Document Type

Article

Publication Date

6-2020

Abstract

In the spring of 2019, disability and abortion rights collided at the Supreme Court in a case involving an Indiana ban on “disability-selective abortions.” In a lengthy concurrence in the denial of certiorari, Justice Thomas argued that the ban was constitutional because it “promote[s] a State’s compelling interest in preventing abortion from becoming a tool of modern-day eugenics.” Just a few months earlier, disability and reproductive rights issues had intersected in a very different way in the debate over the nomination of Brett Kavanaugh to the Supreme Court. Disability rights advocates drew attention to an opinion then-Judge Kavanaugh had written uphelding government decisions to require individuals with intellectual disabilities to have abortions.
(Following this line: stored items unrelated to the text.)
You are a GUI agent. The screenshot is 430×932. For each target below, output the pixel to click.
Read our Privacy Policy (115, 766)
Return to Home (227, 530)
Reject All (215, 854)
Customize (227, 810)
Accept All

Debate over disability and reproductive rights has typically focused on the issues raised by Justice Thomas’s opinion. This Article argues that any full assessment of the intersection between disability and reproductive rights must also address the issues raised by then-Judge Kavanaugh’s opinion. Disabled people are frequently denied their own rights to conceive, bear, and parent children. Indeed, the practices that continue to prevent people with disabilities from having and raising children are in many ways the disability analogues of the race-based eugenic practices that Justice Thomas himself decried. Consideration of insights drawn from the disability rights movement and the reproductive justice movement suggests that both Justice Thomas and then-Judge Kavanaugh gave the wrong answers on the questions before them.